Sonia, ou celle qui n’a pas eu le « bon viol »

Dans tous les villages, il y a des histoires que tout le monde raconte, chuchote, transmet aux nouveaux arrivants. Chacun a sa version et son interprétation, voire son jugement. Les histoires de viol sont souvent les plus « croustillantes » parce qu’elles font frémir les femmes, salissent définitivement les victimes et attisent cette propension au drame que nous avons tous. Les histoires de viol sont toujours les mêmes: un homme, une victime, des non-dits. Celle de Sonia n’y déroge pas. Mais Sonia ne pourra pas vous raconter son histoire. Celle-ci s’éteindra avec les personnes qui l’ont vécue il y a déjà vingt ans. 

Ce qui m’attriste le plus dans l’histoire de Sonia, ce n’est pas l’horreur qu’elle a vécue, c’est ce que l’on dit encore d’elle. Laissez-moi vous la raconter. Laissez-moi faire vivre Sonia et lui rendre sa fierté.

Elle est triste, un peu paumée, très seule, grande, une longue queue de cheval, des genoux cagneux. Ses parents ne peuvent pas s’occuper d’elle et de leur alcoolisme en même temps alors elle est prise en charge par la DDASS. La famille qui l’accueille à l’âge de huit ans a déjà trois enfants en garde et deux enfants en bas âge à eux. C’est elle qui a l’agrément. Une femme sèche, mais accueillante. Véronique. Lui s’en fout des gosses en accueil, c’est le boulot de sa femme. Mais avec Sonia, ce ne sera pas pareil. Elle lui rappelle ses filles qu’il a eues lors d’un premier mariage. Jacques. Il les voit peu. Vers l’âge de treize, elles ont arrêté de venir en vacances chez lui. Il aimait les emmener à la pêche ou faire des balades à vélo le long de la Rance. Mais l’entrée dans l’adolescence les a éloignées. Elles sont toutes les deux mariées maintenant.

Sonia sera sa seconde chance, il aime les gamines de cet âge. Et Sonia le lui rend bien. Elle l’adore. Trop. Véronique ne voit pas ça d’un bon œil. Des tensions se créent entre Sonia et Véronique. Sonia répond, est insolente, claque les portes, ne fiche rien à l’école. Mais Jacques prend sa défense. « Laisse-là, la gamine. C’est compliqué ce qui se passe dans sa caboche. » Et il l’emmène en balade.

Au fil des années, Sonia est de plus en plus perturbée, agressive, insolente. Le collège est un échec total. Elle est envoyée en ITEP, est suivie par un éducateur, la famille d’accueil est épaulée, conseillée. Elle rentre le weekend et retrouve les promenades avec Jacques. Véronique ne la supporte plus: son langage la dégoute, ses tenues aguicheuses l’insupportent. Elle voudrait lui faire ravaler sa morgue et lui donner une bonne paire de claques. Elle prévient la DDASS qu’elle n’en peut plus et qu’il est temps de lui trouver une autre famille. Tout se met en place assez vite. La DDASS a confiance en Véronique, son alerte est sérieuse, car Véronique est fiable, participe à toutes les formations, propose mille-et-une activités aux enfants qu’elle accueille. L’assistance trouve donc une autre famille à Sonia. Quelques jours avant son départ, Sonia fête ses quatorze ans. Véronique lui prépare un beau repas. Tout le monde est là, les enfants de Jacques et Véronique qui ont bien grandi, deux autres plus jeunes qu’ils ont en garde.

* Énoncé a *
Modifiez les lignes de données depuis celle qui contient « This screenshot has height=641, width=1250. » jusqu'à la dernière ligne de données incluse, en remplaçant « yellow » par « orange » sans rien changer d'autre. Omettez les images dans votre réponse.

* Données fournies *
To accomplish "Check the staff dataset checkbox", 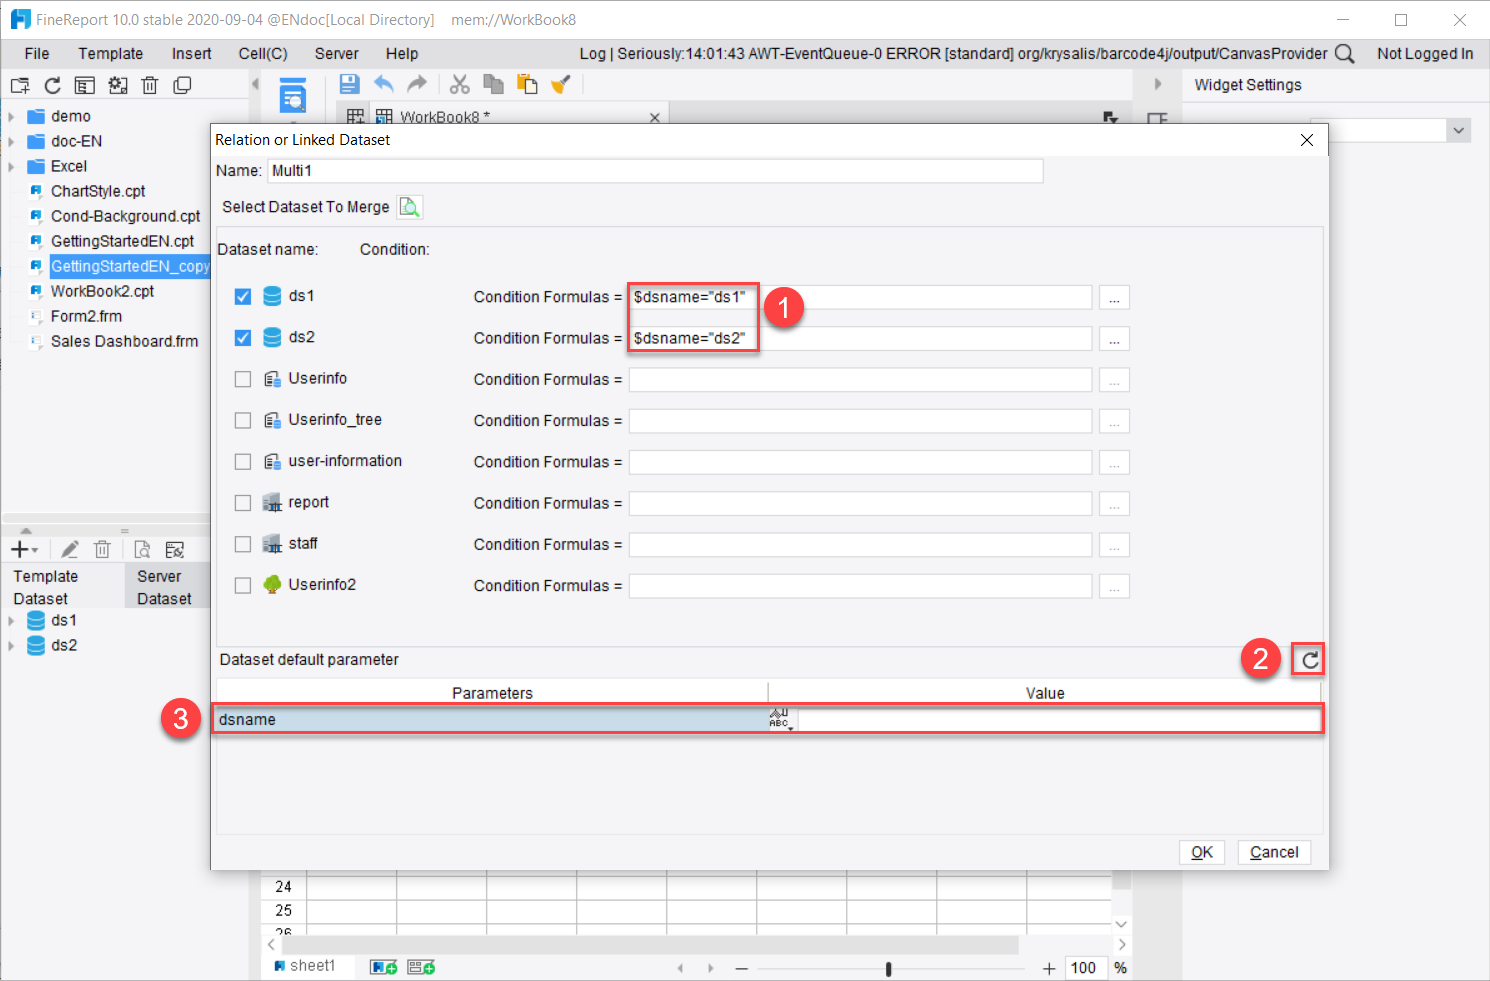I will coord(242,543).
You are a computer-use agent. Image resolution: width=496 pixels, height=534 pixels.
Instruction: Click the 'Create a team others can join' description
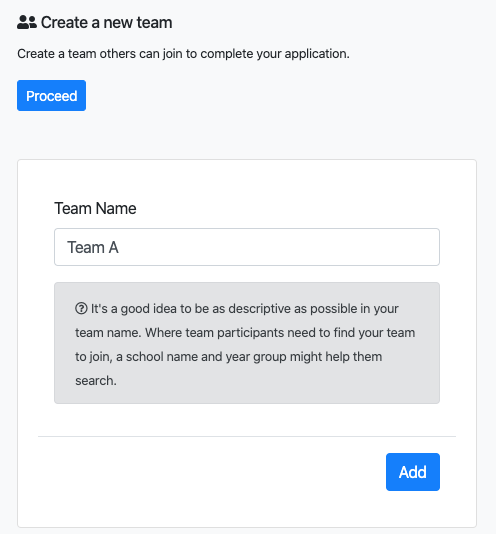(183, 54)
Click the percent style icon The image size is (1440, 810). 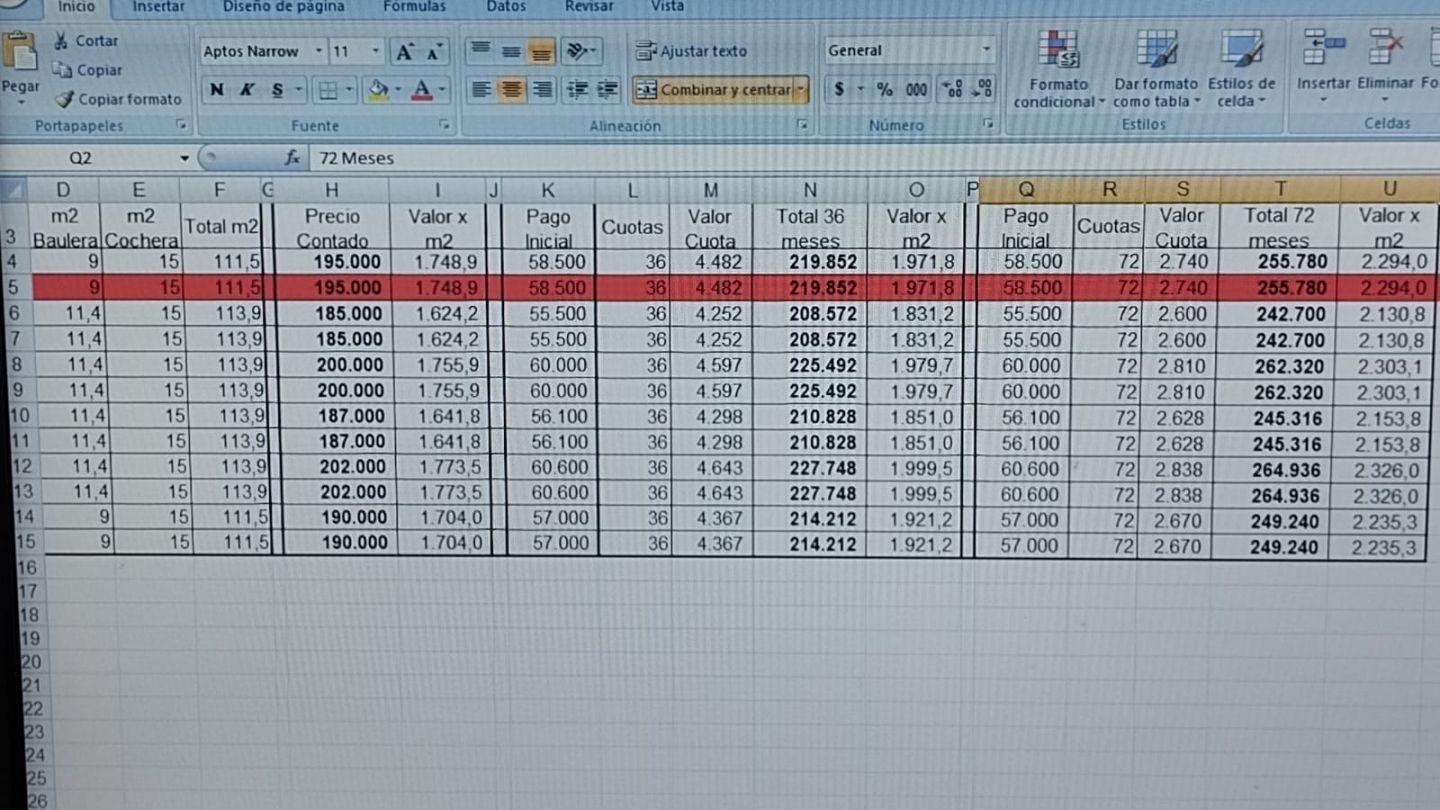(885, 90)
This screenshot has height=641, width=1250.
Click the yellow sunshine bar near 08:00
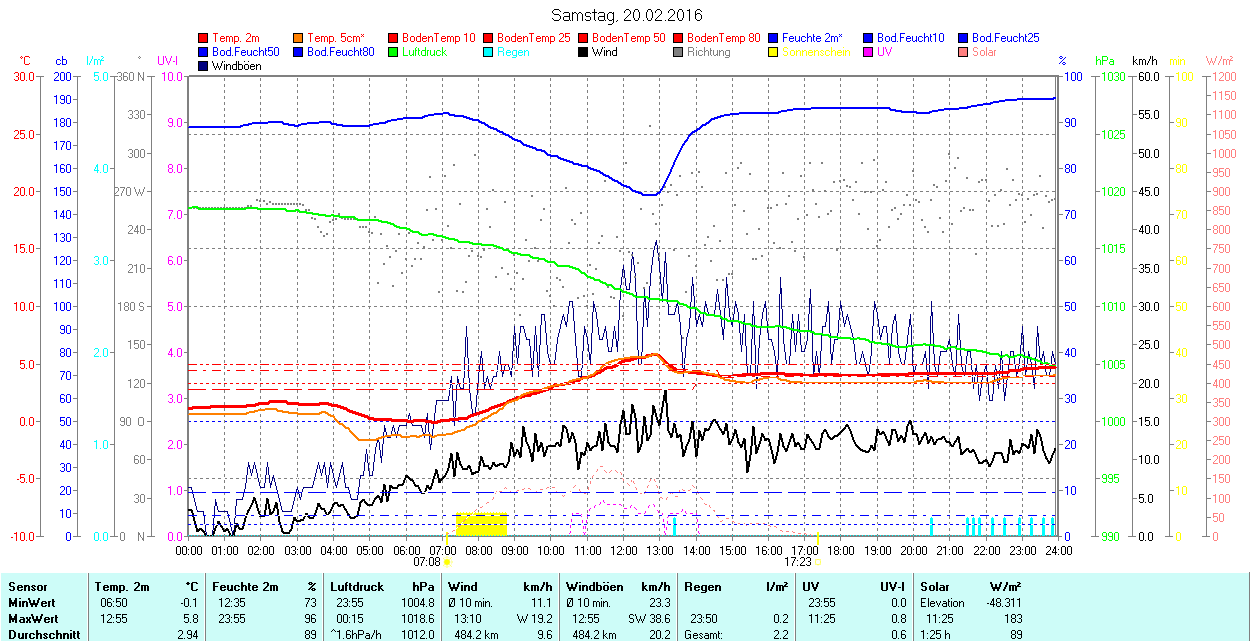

* Énoncé b *
D'après le récit sur Sonia, pourquoi la DDASS prend-elle au sérieux l'alerte de Véronique ? Répondez en une à trois phrases.

* Réponse attendue a *
This screenshot has height=641, width=1250.
Click the orange sunshine bar near 08:00

* Réponse attendue b *
La DDASS a confiance en Véronique, car celle-ci est fiable. Elle participe à toutes les formations et propose mille-et-une activités aux enfants qu'elle accueille.